What’s the easiest way to grow into a more empowered workforce? Create a centralized document that describes what workers are allowed to do. For example, you can allow employees to give discounts of up to 30% on goods of a certain value. Likewise, you may prefer to allow workers not only to waive charges, but to offer additional credit on unhappy customer accounts. Having everything written down avoids confusion and lessens your worry about the possibility of overspending.

Help employees understand the kind of customer experience you want.

It’s good to say that you want your customers to have enhanced experiences. What do you mean, however? Without defining your ideal customer service model, you can’t hope to help your employees achieve it.

For example, you may decide that all inbound customer issues should be resolved within five minutes with no variation. In this case, you’ll want to make sure your employees know about this setting. At the same time, they will need the tools to make it happen.
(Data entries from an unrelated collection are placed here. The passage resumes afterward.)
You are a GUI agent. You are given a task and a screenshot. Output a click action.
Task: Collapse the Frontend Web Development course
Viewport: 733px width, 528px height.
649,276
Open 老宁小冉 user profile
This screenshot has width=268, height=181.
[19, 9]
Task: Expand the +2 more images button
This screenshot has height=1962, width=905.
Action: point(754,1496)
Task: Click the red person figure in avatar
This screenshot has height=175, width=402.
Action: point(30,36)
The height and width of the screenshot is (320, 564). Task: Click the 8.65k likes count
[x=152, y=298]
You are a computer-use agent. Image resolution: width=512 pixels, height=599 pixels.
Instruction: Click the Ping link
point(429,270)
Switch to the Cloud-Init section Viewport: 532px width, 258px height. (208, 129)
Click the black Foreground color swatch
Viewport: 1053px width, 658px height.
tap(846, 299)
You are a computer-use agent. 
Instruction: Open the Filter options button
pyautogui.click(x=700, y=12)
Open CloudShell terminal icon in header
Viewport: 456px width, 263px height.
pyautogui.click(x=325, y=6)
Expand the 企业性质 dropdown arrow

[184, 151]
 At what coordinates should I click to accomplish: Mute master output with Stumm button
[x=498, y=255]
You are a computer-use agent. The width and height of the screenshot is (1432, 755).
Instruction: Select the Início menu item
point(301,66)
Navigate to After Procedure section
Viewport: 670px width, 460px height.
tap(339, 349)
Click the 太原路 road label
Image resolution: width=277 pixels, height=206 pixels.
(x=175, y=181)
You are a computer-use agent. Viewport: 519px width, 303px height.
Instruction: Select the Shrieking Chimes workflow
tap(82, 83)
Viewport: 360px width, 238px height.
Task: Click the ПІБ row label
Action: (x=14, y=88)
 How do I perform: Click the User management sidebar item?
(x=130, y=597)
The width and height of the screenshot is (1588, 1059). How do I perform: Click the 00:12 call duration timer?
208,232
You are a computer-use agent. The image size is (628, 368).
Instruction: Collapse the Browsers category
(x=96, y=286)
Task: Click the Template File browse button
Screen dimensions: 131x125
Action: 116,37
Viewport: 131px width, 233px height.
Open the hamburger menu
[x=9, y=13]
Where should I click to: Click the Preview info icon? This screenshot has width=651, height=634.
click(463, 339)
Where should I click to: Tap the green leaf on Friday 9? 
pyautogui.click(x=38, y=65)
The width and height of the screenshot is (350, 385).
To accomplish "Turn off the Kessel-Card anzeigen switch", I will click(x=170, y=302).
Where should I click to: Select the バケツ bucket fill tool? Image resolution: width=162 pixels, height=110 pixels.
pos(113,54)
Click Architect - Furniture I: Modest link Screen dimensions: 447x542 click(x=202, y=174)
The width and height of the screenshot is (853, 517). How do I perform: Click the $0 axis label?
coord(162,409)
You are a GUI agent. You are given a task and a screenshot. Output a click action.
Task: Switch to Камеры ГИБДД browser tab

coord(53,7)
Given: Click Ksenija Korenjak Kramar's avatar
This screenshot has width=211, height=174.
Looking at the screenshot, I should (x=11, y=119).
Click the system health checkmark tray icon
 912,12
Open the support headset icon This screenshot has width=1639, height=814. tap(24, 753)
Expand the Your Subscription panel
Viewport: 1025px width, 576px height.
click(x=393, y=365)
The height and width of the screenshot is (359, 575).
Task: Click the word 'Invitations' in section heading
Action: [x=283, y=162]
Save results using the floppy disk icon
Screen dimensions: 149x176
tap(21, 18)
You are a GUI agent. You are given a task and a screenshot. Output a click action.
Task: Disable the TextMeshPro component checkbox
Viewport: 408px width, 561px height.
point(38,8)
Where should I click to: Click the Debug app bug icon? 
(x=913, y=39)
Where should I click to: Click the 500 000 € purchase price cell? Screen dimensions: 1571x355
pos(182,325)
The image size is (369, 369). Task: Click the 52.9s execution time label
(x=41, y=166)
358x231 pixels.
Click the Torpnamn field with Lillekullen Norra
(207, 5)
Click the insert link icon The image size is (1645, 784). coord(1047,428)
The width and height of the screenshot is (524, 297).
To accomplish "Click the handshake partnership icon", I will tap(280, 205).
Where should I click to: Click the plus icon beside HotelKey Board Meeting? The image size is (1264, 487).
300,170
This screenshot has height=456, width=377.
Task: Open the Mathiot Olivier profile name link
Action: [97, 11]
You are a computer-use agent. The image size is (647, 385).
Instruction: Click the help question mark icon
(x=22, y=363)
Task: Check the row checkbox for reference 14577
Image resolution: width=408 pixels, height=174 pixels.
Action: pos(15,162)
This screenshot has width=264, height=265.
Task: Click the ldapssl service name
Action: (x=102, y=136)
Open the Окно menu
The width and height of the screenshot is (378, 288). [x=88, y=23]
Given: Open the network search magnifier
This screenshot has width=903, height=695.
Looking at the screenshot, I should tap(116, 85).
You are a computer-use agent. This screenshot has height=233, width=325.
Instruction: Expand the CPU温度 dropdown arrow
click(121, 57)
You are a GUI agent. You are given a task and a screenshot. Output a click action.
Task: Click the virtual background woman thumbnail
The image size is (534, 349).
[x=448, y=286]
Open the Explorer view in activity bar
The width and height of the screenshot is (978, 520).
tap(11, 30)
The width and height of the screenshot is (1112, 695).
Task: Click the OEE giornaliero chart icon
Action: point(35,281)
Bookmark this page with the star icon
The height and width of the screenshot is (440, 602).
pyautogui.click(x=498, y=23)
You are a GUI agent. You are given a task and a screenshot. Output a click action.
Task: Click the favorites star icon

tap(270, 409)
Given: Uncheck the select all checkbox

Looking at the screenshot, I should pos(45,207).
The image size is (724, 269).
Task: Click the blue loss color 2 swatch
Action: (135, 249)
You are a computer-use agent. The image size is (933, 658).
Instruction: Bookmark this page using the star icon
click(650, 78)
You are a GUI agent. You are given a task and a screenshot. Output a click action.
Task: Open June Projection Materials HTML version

A good way to solidify what you want in terms of customer experience is to turn employees into customers. Have them place an order, receive merchandise, call with questions, or submit a return. Workers will have a much better understanding of what customers are going through. At the same time, they could let you know about any issues along the way. With the information you and them collect, you can narrow down previously unnoticed service issues.

Related: How to improve your results by embracing the customer experience

Make customer service a central part of your integration.

Even if your support team members only work part-time, emphasize the importance of customer service in your onboarding.

When employees are introduced to customer orientation from day one, they take it seriously. Don’t just talk about the customer experience with the people in your call center, either. Integrate customer service elements throughout your integration for a better result.

Zapier notes that when your onboarding includes angles of customer obsession, you get another benefit: less employee churn. And the longer employees stay, the more they can contribute to your customer-centric culture.

How do you know if your integration emphasizes service? First, carefully review all training for new employees. Look for opportunities to add customer service elements to the curriculum and note where it currently exists. Are there any missing items in these early workshops? When in doubt, remember that it is better for you to include more service-related scenarios and role-plays than to have too few. As the saying goes, practice makes perfect. And people won’t be inclined to practice without a formal boost.